_SOURCE:_
━━━━━━━━━━━━━━━━━━━━
# Cougar illegally killed in Schoolcraft County; DNR conservation officers apprehend su



## Steve (Jan 15, 2000)

*Cougar illegally killed in Schoolcraft County; DNR conservation officers apprehend suspects*

Contact: Lt. Skip Hagy, 906-293-5131 or Ed Golder, 517-284-6241
Agency: Natural ResourcesDec. 20, 2013

Michigan Department of Natural Resources law enforcement officials have confirmed a cougar was illegally killed last week in the Upper Peninsula's Schoolcraft County.

Acting on a tip that a cougar had been illegally killed at a hunting camp in northeast Schoolcraft County, DNR conservation officers and Special Investigations Unit detectives were able to successfully recover evidence and identify and apprehend two suspects from Bay County.

Upon completion of the DNR's investigation, the case will be turned over to the Schoolcraft County Prosecuting Attorney with warrant requests for charges. The state penalty for illegally killing a cougar, classified as an endangered species in Michigan, is up to 90 days in jail and fines and restitution of up to $2,500.

Anyone with information about this or any other poaching case is encouraged to call the DNR's Report All Poaching (RAP) hotline at 800-292-7800, 24 hours a day, seven days a week. Information can also be reported online at www.michigan.gov/conservationofficers. Tips and information can be left anonymously; information that leads to an arrest and conviction is eligible for a cash reward funded by the state's Game and Fish Protection Fund.

A trail camera photo of a cougar near the same area as this incident was recently confirmed by the DNR's Wildlife Division. Wildlife officials believe the animal killed was most likely the same cougar seen in the recent photo.

Cougars, also known as mountain lions, disappeared from the state in the early 1900s. The last confirmed wild cougar in Michigan prior to 2008 was an animal killed near Newberry in 1906.

Since 2008, the DNR has confirmed photos or tracks of cougars on 23 occasions in 10 Upper Peninsula counties. The animals are believed to be young individuals dispersing from established populations in the Dakotas in search of new territory. There is no evidence of a breeding population of cougars in the state.

The Wildlife Division's specially trained cougar team welcomes citizen reports of possible cougar evidence or sightings. Cougar photos and other evidence - such as tracks, scat or cached kills - should be reported to a local DNR office or through the DNR's online reporting form at www.michigan.gov/cougars.

The Michigan Department of Natural Resources is committed to the conservation, protection, management, use and enjoyment of the state's natural and cultural resources for current and future generations. For more information, go to www.michigan.gov/dnr.











More...


----------



## MEL (Jul 17, 2005)

About a week late. Already posted in General Hunting section.


----------



## MERGANZER (Aug 24, 2006)
━━━━━━━━━━━━━━━━━━━━
_RECORD EXCERPTS:_
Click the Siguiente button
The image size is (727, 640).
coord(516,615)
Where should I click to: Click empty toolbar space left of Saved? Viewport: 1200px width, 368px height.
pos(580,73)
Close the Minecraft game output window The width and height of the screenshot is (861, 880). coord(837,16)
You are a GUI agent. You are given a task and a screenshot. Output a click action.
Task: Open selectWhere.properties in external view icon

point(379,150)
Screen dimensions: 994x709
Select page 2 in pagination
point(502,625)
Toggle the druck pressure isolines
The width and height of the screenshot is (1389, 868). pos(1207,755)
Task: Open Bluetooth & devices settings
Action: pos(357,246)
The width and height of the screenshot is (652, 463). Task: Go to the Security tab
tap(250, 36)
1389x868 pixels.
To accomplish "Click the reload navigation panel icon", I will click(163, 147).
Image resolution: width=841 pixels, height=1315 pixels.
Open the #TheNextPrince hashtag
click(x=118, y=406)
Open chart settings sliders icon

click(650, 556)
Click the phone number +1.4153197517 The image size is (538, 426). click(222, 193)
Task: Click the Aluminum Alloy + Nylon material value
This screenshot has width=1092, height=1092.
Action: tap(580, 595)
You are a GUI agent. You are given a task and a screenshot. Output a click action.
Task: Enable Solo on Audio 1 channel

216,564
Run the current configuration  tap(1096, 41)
━━━━━━━━━━━━━━━━━━━━
_WHAT TO PRODUCE:_
Reproduce the cougar report between "Since 2008, the" and "in the state.", inclusive, substituting "western states" for "Dakotas".

_RESPONSE TO THE EXERCISE:_
Since 2008, the DNR has confirmed photos or tracks of cougars on 23 occasions in 10 Upper Peninsula counties. The animals are believed to be young individuals dispersing from established populations in the western states in search of new territory. There is no evidence of a breeding population of cougars in the state.